After analyzing the isotopes, the scientists found that through rapid formation, Jupiter acted as an effective barrier against inward transport of material across the disc, potentially explaining why the solar system lacks an extrasolar planet with a mass higher than Earth’s.
Jupiter’s core grew to be about 20 Earth masses within one million years. Jupiter then saw a more prolonged period of growth to about 50 Earth masses until at least three-to-four million years after the solar system formed.
Previous theories have proposed that gas-giant planets involved the growth of large solid cores of about 10 to 20 Earth masses, followed by the accumulation of gas onto the cores. This meant that Jupiter and Saturn must have been formed before dissipation of the solar nebula—the gaseous circumstellar disc surrounding the young sun—which occurred between one million and 10 million years after the formation of the solar system.

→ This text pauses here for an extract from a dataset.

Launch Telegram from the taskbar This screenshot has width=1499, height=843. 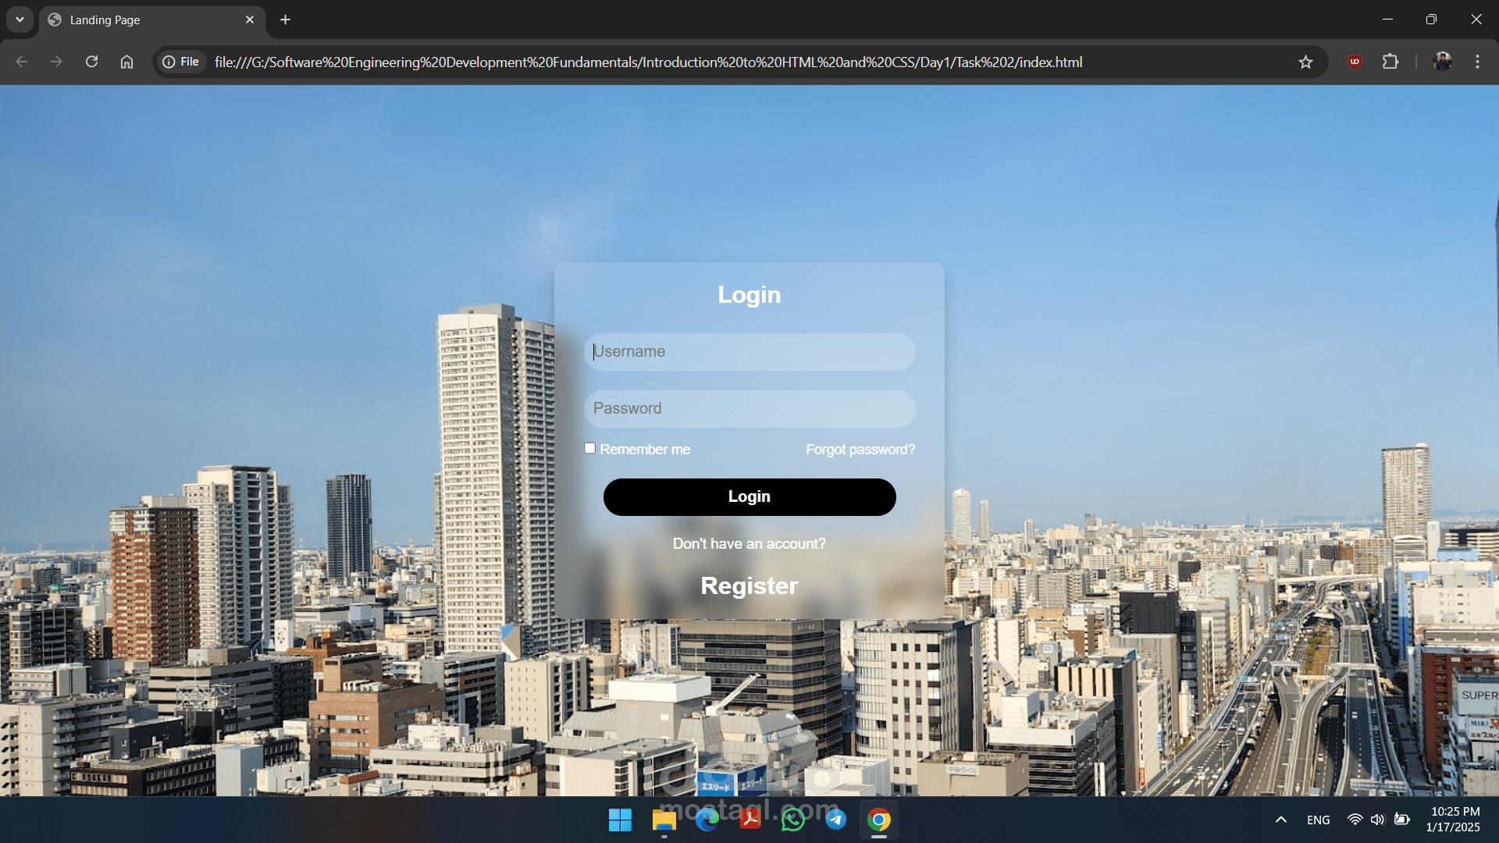tap(835, 820)
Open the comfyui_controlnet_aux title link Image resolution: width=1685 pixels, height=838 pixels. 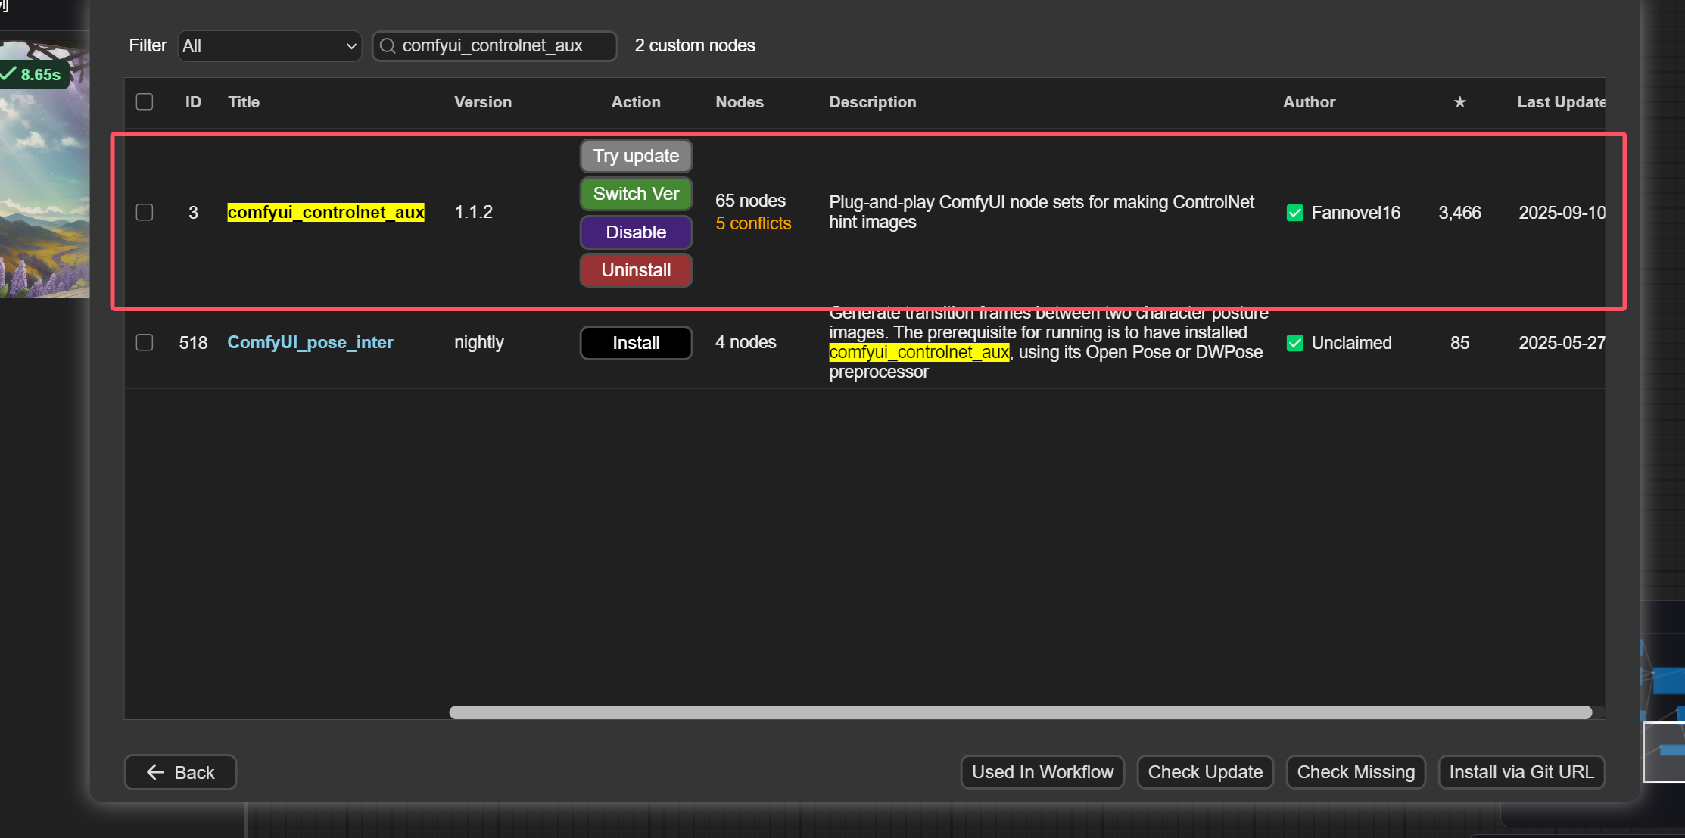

While the researchers confirmed the earlier theories, they were able to more precisely target Jupiter’s age using the isotopic signatures of meteorites.
“Our measurements show that the growth of Jupiter can be dated using the distinct genetic heritage and formation times of meteorites,” Kruijer said.
Jupiter is the most massive planet in the solar system and is known for effecting the dynamics of the solar accretion disc due to its size. By calculating the age of Jupiter scientists can begin to understand how the solar system evolved toward its current architecture.